Let me start off by saying in no way is this post about me blowing my own trumpet. I know breastfeeding is no easy task, and my heart totally goes out to the mums that find it difficult and really struggle with it, but I wanted to write a post about my positive breastfeeding experience so far, and let you know that it isn't all doom and gloom!
if you've been reading my blog for a while, you may have seen a post I did a few months ago, where I was trying to weigh up the pros and cons of breastfeeding (you can read that post here). I decided that I wanted to give breastfeeding a go, but was putting no pressure on myself to do it. if I felt comfortable and my baby latched on, great. If not, I had no problem using formula.

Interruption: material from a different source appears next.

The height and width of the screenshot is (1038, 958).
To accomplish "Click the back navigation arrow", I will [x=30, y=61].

So when Aria was first born, the midwives asked if I wanted to have a go at breastfeeding, which I said a definite yes to. if I was going to give it a go, I wanted to have as much support around me as I could! I was so surprised that Aria latched on right away, and stayed on for well over an hour! This was probably more comfort than feeding, but it felt amazing, and I wanted to keep trying while I was still in the hospital.
Throughout our night in the hospital, I felt like I had so much support from the midwives. Every time I tried to feed her, they would be at my side and show me little ways to improve our positioning, and how to get her to latch on correctly. I feel like this support made all the difference, and after several great feeds they were more than happy to let us go home the next day, as they could see Aria was doing just fine.

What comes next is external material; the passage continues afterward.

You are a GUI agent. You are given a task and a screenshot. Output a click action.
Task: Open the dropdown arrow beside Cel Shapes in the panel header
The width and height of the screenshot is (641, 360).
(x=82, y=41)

Once at home, I did find things a little more difficult. I was only comfortable feeding while lying on my side, so it meant that whenever Aria needed fed we would need to go upstairs onto the bed. This was very tiring, especially when we had visitors who had come to see us, and we were stuck upstairs! This continued for the first 3/4 days, and my right boob in particular was becoming really sore, and I would dread the feed that came from that side!

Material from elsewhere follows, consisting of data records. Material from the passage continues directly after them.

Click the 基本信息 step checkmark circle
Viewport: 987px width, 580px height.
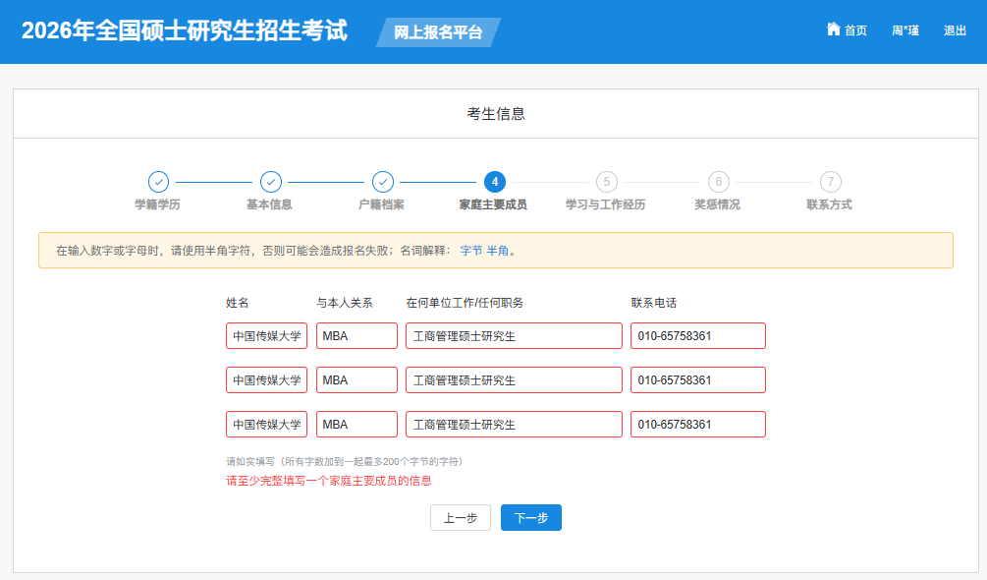click(x=271, y=182)
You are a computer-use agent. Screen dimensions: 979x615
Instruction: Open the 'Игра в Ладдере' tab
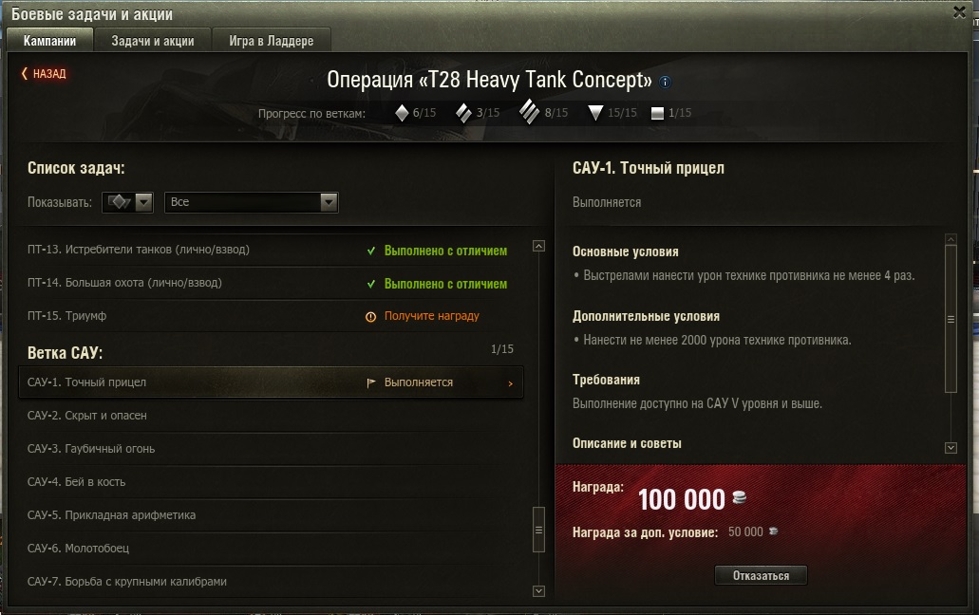click(x=271, y=41)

At her four day check with the midwife, I was so surprised that Aria had only lost 1oz of her birth weight!! This gave me a huge confidence boost, as I knew that she was getting a great amount from me, and we didn't need to move onto formula just yet.
My midwife was absolutely fantastic those first 10 days, and whenever she was round she would give me so much encouragement that I was doing a good job, and that the 1/2 feeds I was expressing were great (so Tom could have some bonding time, and also let me have some sleep!). I was able to get 3, possibly 4oz in around 10 minutes! I feel like her support really helped me push past that pain barrier, and thankfully I have now have no problems feeding from either boob.
Three weeks on, I am still enjoying breastfeeding. I'm a lot more comfortable holding Aria while she feeds, and have even fed her in public a few times! This was really nerve-wracking for me, as I didn't think I'd feel comfortable at all. Thankfully, it hasn't been anywhere near as bad as I had thought, and it's actually quite empowering! The health visitor weighed her again at her two week check-up, and the little chunk has put on 1lb! Again, another huge confidence boost that she is getting everything she needs just from me. *gives self a little pat on the back*
I feel like I could tell you so much more about my breastfeeding experience so far, but I will save that for another update! (I think I will do these monthly) My biggest concern now is building my confidence at feeding on public, but I'm sure that will come with time and practice!
I really hope that this post has helped some of you, and let you know that sometimes things can go really well! Although it is extremely hard, try not to be put off by any horror stories. Breastfeeding is different for everyone, and if you do give it a go, don't put too much pressure on yourself! Just do what is best for you and your baby.